• SOURCE EXTRACT:
::::::
Yeah Godbluff is dark, edgy and fiery like a sermon on life, whereas Still Life is mellower, more philosophical and sometimes humorous. I think I rate them both equally. :)
@@vdggmouse9512 Was looking for your usual eloquent comment earlier. Lots of positive feedback and several requests for Still Life. I hope JP stays on the two-week schedule. The "league of their own" comment was pretty cool and deserved. VdGG is really close to a hundred thousand followers on Spotify. That means 40,000 more "young" people have become fans since a couple of years ago. Not bad for such an "underrated" band.
I like to sum up "Still Life" with five sentences, each relating to one of the songs: "Life is a pilgrimage. Butt eternal life would be unbearable. Therefore you have to live for the moment. In the end you will wind up alone and disappointed though. But maybe there is a life after death".
::::::
• SUPPLIED MATERIAL:
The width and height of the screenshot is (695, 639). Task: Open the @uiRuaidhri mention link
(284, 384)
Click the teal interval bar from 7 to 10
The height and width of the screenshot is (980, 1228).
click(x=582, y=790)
::::::
• GIVEN INSTRUCTION 1:
Please rewrite the paragraph of the album comments that begins "Was looking for your usual eloquent comment" as a short list that keeps its main facts.
• GIVEN INSTRUCTION 2:
Return everything in the album comments from "Yeah Godbluff is" down to "both equally. :)", word for word.

• CORRECT RESULT 1:
- The writer had been looking for the other commenter's usual eloquent comment.
- There was lots of positive feedback and several requests for Still Life.
- The writer hopes JP stays on the two-week schedule.
- The "league of their own" comment was pretty cool and deserved.
- VdGG is close to a hundred thousand followers on Spotify, which means 40,000 more "young" fans since a couple of years ago.
- That is not bad for such an "underrated" band.

• CORRECT RESULT 2:
Yeah Godbluff is dark, edgy and fiery like a sermon on life, whereas Still Life is mellower, more philosophical and sometimes humorous. I think I rate them both equally. :)